Maka ini sejelas jelas dalil yang menunjukkan bahwa, terhalangnya mahluk itu dari kebenaran disebabkan adanya kesombongan pada dirinya, iblis pun juga tau ini sah seratus persen perintah Allah, dan ini shahih dan ini adalah wahyu dari Allah, sama dengan malaikat, sama-sama tidak ada keraguan sedikitpun, iblis juga mengetahui tentang itu.
Hanya saja mulailah disini hawa berbicara, mulailah hawa dan perasaan berbicara, karena itu banyak orang tersesat dari kebenaran tatkala hawanya, perasaannya, lalu diikuti oleh akalnya, berusaha mencari-cari celah dan kilah, mengakal-akali kebenaran yang datang, maka mulailah iblis berfikir, sebagaimana dibisikkan oleh hawanya, bahwa “saya lebih senior”, jelas seperti itu, “saya lebih senior”, karena lebih dahulu hidup dari pada nabi adam alaihissalam, dan lebih dahulu dalam beribadah kepada Allah, dan mungkin lebih berilmu dari pada nabi Adam tatkala itu, karena diakan baru saja diciptakan, belum Allah ajarkan ilmu-ilmu.

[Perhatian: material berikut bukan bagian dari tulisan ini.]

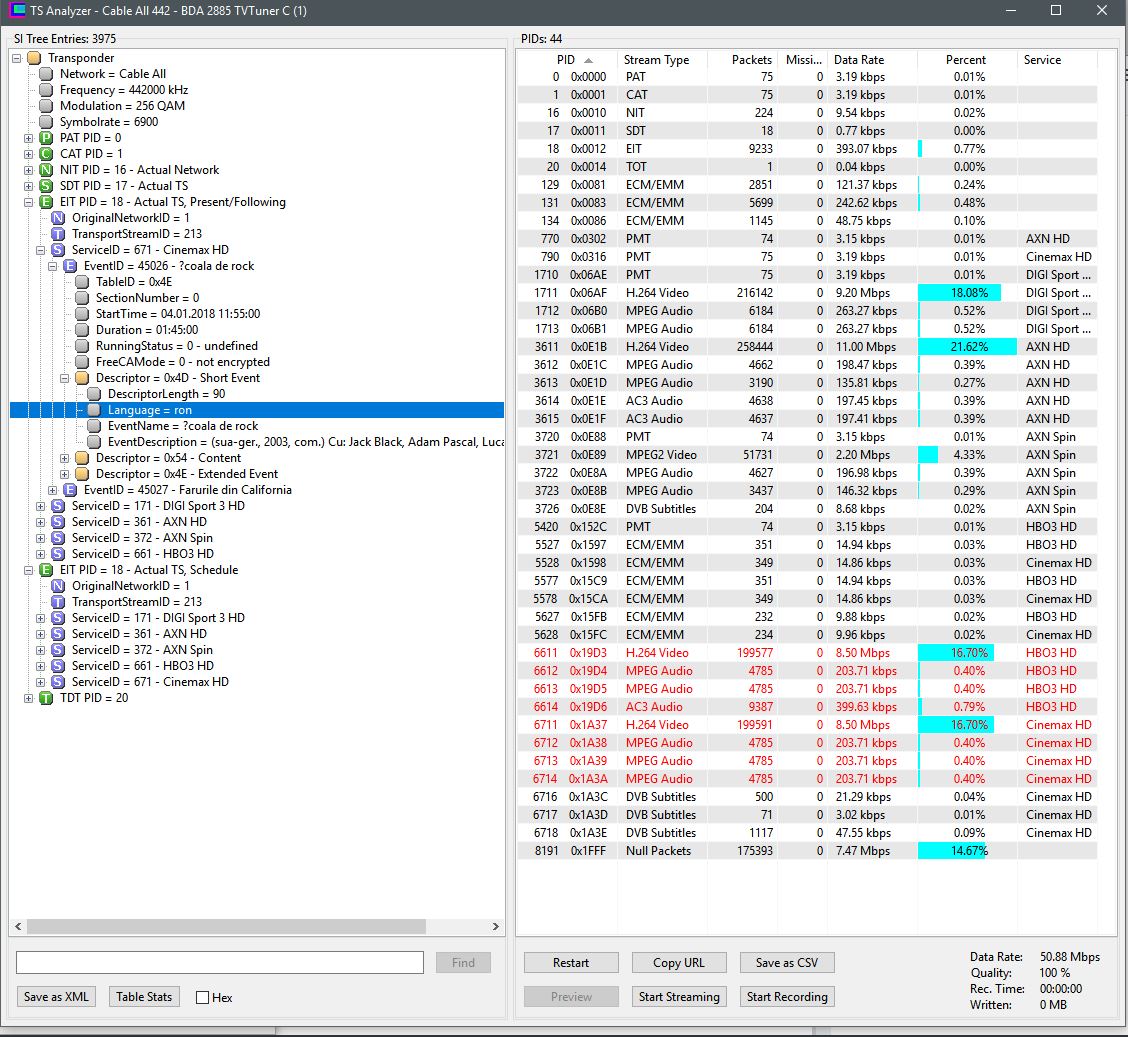Click the Table Stats button

tap(145, 997)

Ditambah lagi iblis mulai melihat kepada derajat dan status, maka keluarlah darinya ungkapan ujub, “ana khoirum minhum” saya lebih baik daripada dia, dan dia kemukakan alasannya, yang menurutnya itulah alasan yang paling tepat untuk menyatakan dia lebih tinggi satu ranting dan lebih dahulu satu langkah, daripada nabi adam, dan alasan yang dia lihat adalah status dirinya, bahwa “Kholaqtani minnar” Engkau menciptakan aku dari api, dan diikuti hal itu dengan meremehkan, mulailah dia meremehkan status nabi Adam, “Kholaqtahu min tiin” sedangkan dia hanyalah dari tanah.
Yang menurut iblis bahwa tanah itu rendah, dan api lebih muia daripada tanah, ini yang berbicara hawanya dan dipengaruhi logikanya, sehingga hawa kalau telah menguasai logika mulailah mencari-cari pembenaran, seperti itu setiap logika akal yang telah dikuasai oleh hawa dan perasaan, maka mulailah mencari-cari pembenaran padahal tidak ada sebenarnya jalan pembenaran bagi dia, tapi mulai mencari-cari, dan mulailah dia merasa rasa, “masa saya pula yang sujud, gak benar ini, salah ini”.
Begitulah hari ini mulailah menyalahkan hadist, mulailah menyalahkan ayat, menyalahkan manhajnya para sahabat, mulai disalahkan karena menurut akalnya yang telah diselimuti hawa, nah ini tidak benar ni, yang seharusnya begini, nah disini pentingnya yakninya beragama mengikuti cara beragamanya malaikat, yakni tatkala telah jelas dalil kebenaran maka jangan beri peluang hawa untuk menguasai akal, karena tatkala diberi peluang, apalagi ditambah dengan bisikan syaiton maka dipastikan ujungnya adalah akan menolak kebenaran yang datang.
Maka dua sikap beragama yang disebutkan diatas sikap beragamanya malaikat dan sikap beragamanya iblis, maka sikap beragamanya malaikat itulah yang terbaik, sami’na wa’atokna, langsung menerima dan mentaati perintah tatkala telah diketahui kesohihannya kebenaran, adapun iblis berusaha mencari celah dan mengakal akali wahyu bahkan membuat buat alasan agar mendapat pembenaran agar dengan itu dia bisa menolak kebenaran.